Bug#310982: marked as done (smbmount does not honor uid and gid options with 2.4 kernel)
Your message dated Sat, 17 Feb 2007 12:10:08 +0000
with message-id <E1HIOOG-0005LN-0w@ries.debian.org>
and subject line Bug#310982: fixed in kernel-image-2.4.27-i386 2.4.27-10sarge5
has caused the attached Bug report to be marked as done.
This means that you claim that the problem has been dealt with.
If this is not the case it is now your responsibility to reopen the
Bug report if necessary, and/or fix the problem forthwith.
(NB: If you are a system administrator and have no idea what I am
talking about this indicates a serious mail system misconfiguration
somewhere. Please contact me immediately.)

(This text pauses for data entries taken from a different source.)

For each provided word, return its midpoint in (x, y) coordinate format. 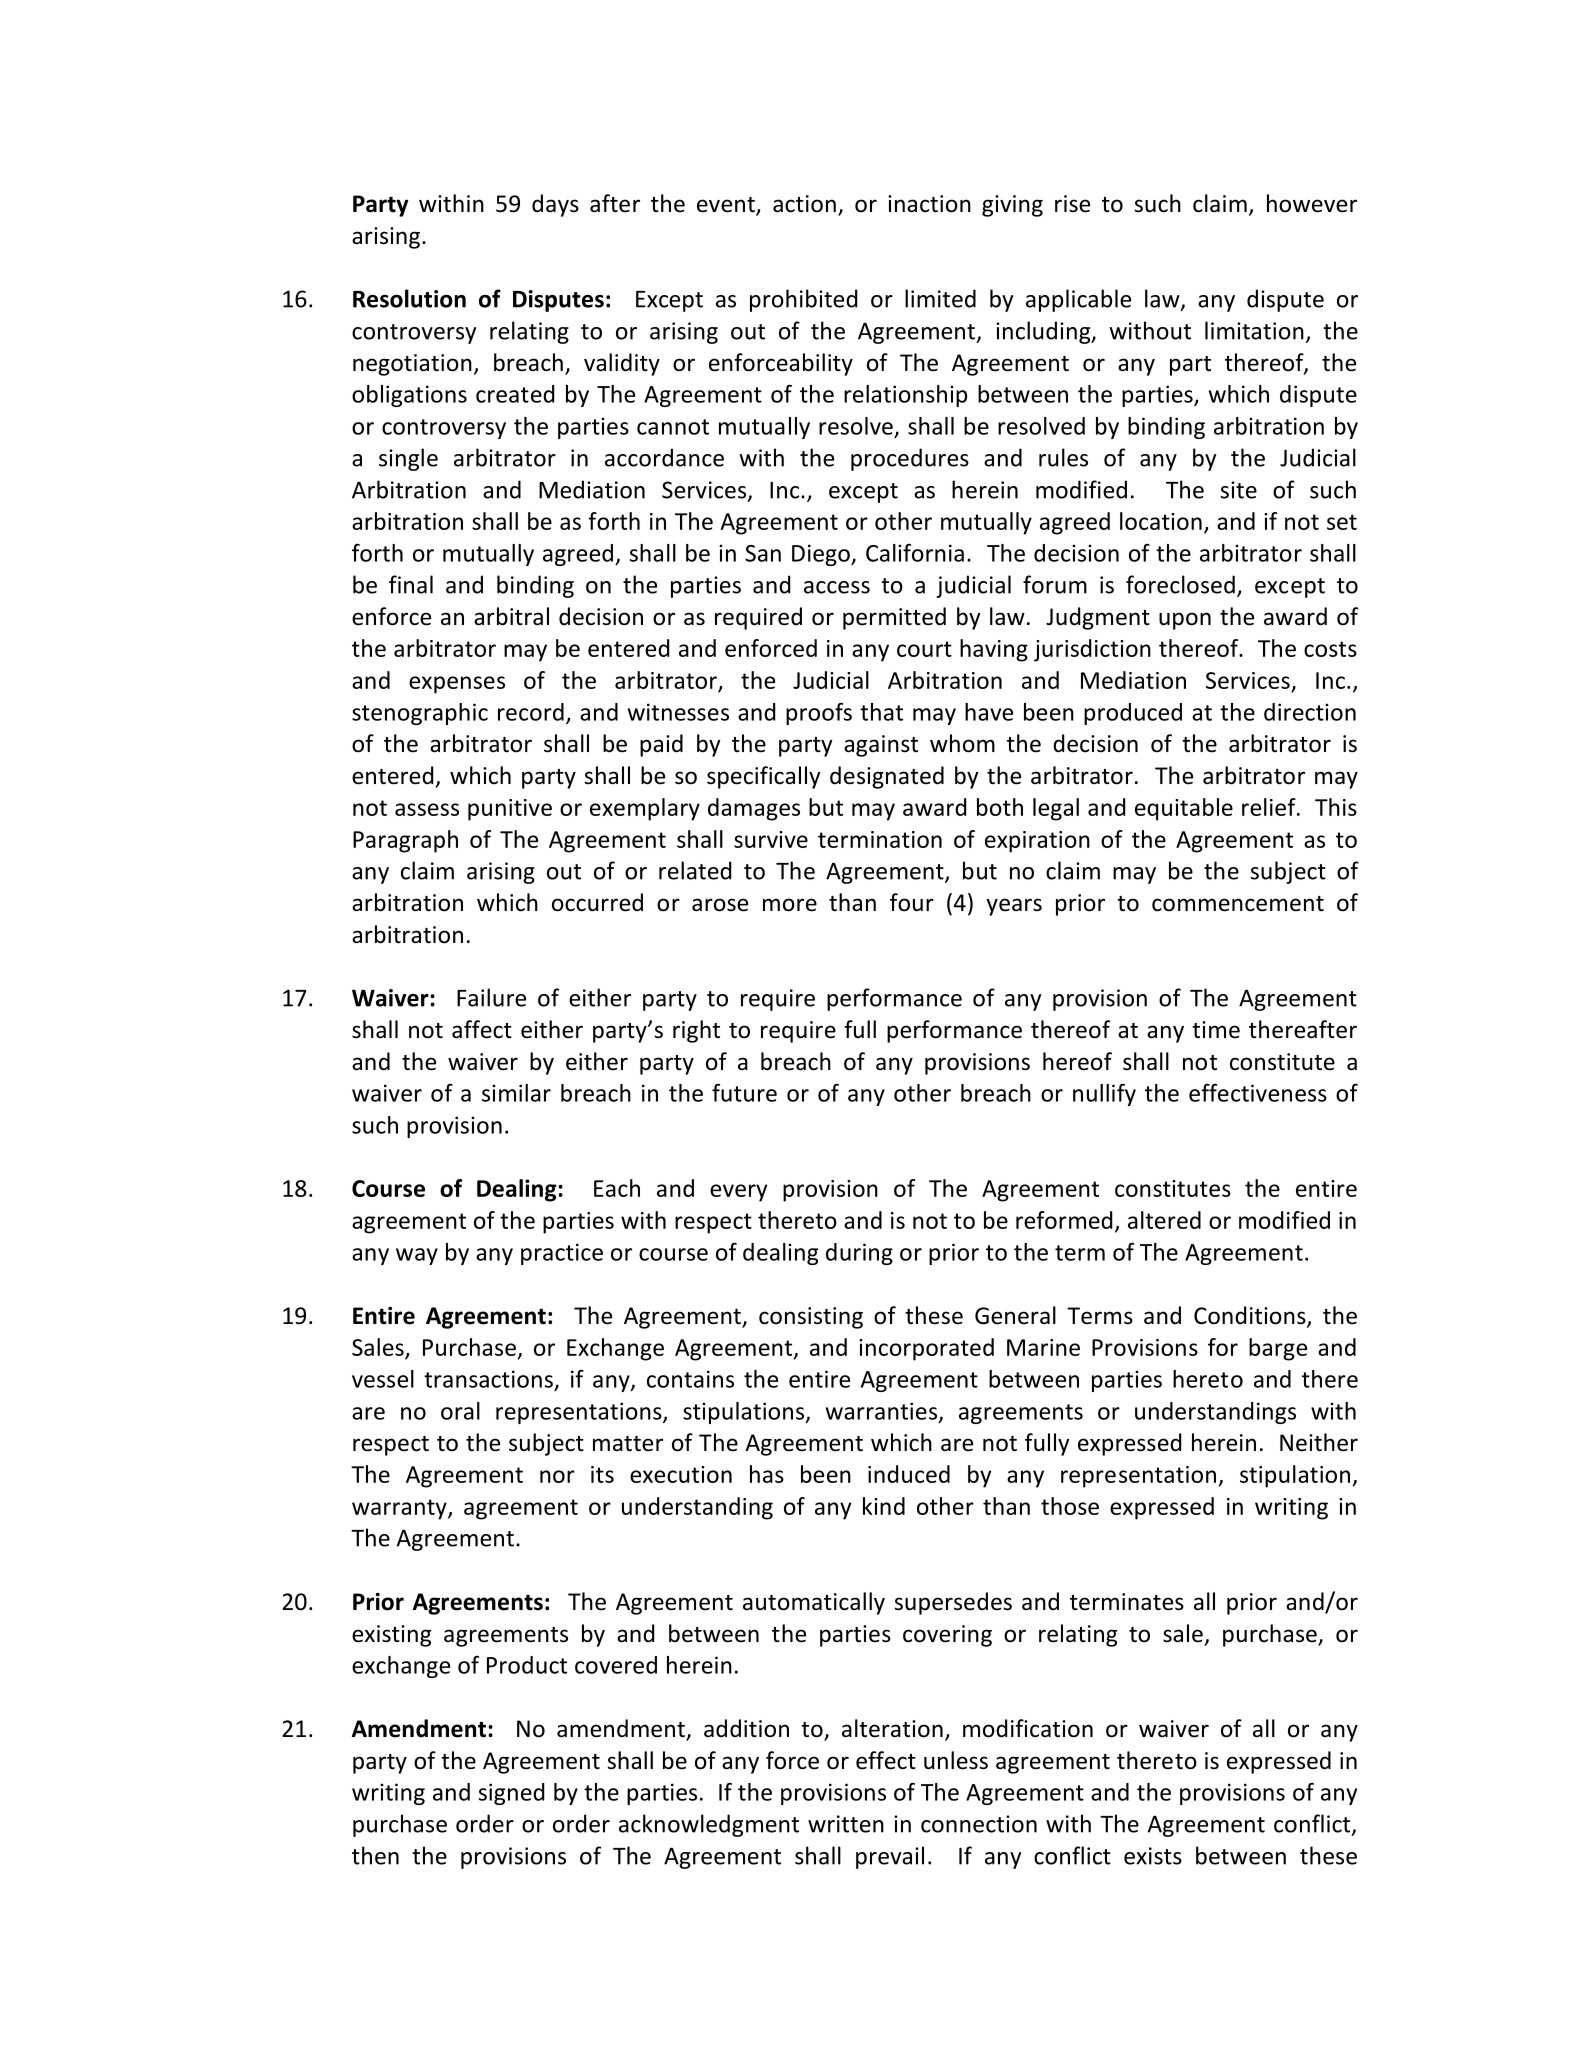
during (859, 1254)
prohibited (803, 300)
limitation (1254, 330)
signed (511, 1794)
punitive (510, 810)
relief (1270, 807)
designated (887, 777)
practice (562, 1254)
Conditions (1251, 1316)
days (555, 205)
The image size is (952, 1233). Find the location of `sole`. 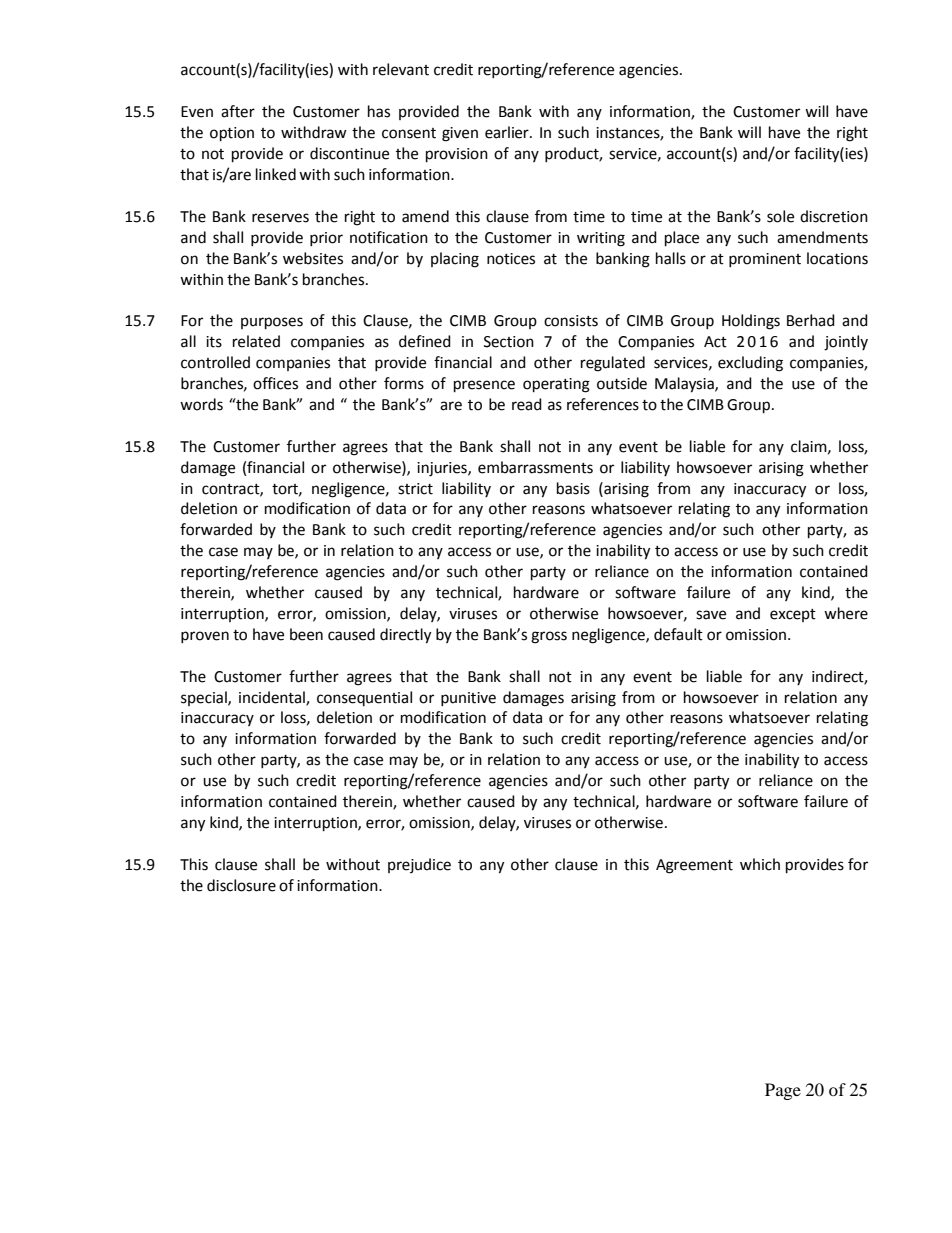

sole is located at coordinates (780, 216).
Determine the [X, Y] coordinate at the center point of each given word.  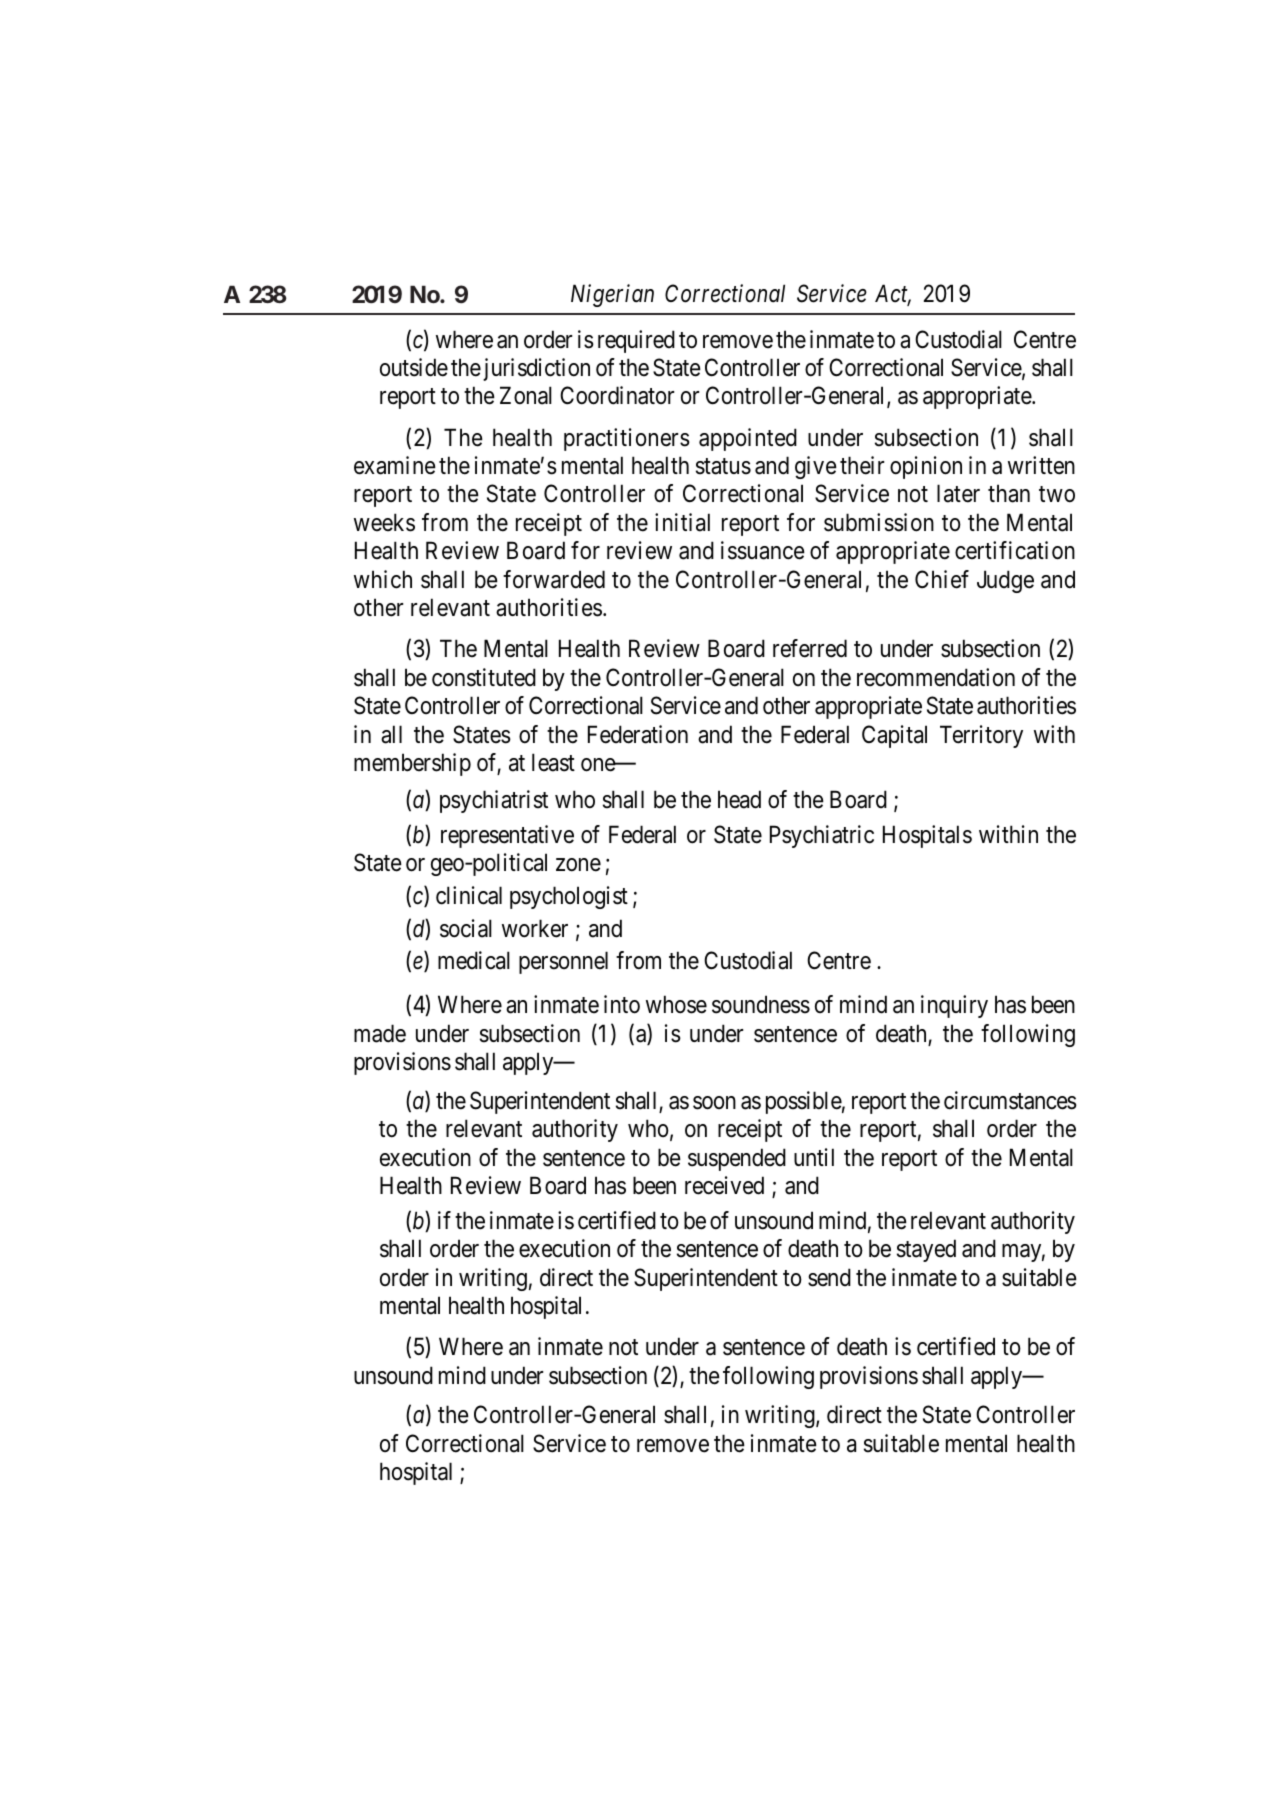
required [636, 341]
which [383, 579]
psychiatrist [494, 801]
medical [474, 960]
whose [676, 1004]
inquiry [954, 1006]
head [739, 799]
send [829, 1277]
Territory [981, 736]
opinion [926, 467]
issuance [763, 550]
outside [414, 367]
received [724, 1185]
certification [1015, 550]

Debian bug tracking system administrator
(administrator, Debian Bugs database)
--- Begin Message ---
- To: Debian Bug Tracking System <submit@bugs.debian.org>
- Subject: smbmount does not honor uid and gid options with 2.4 kernel
- From: Bill Allombert <ballombe@debian.org>
- Date: Fri, 27 May 2005 15:14:01 +0200
- Message-id: <20050527131401.GA28161@yellowpig.yi.org>
Package: smbfs
Version: 3.0.14a-1
Severity: serious
Justification: break security on upgrade
Hello Debian samba maintainers,
smbmount does not honour the uid and gid option with the sarge 2.4
kernel when the server has 'unix extensions' enabled.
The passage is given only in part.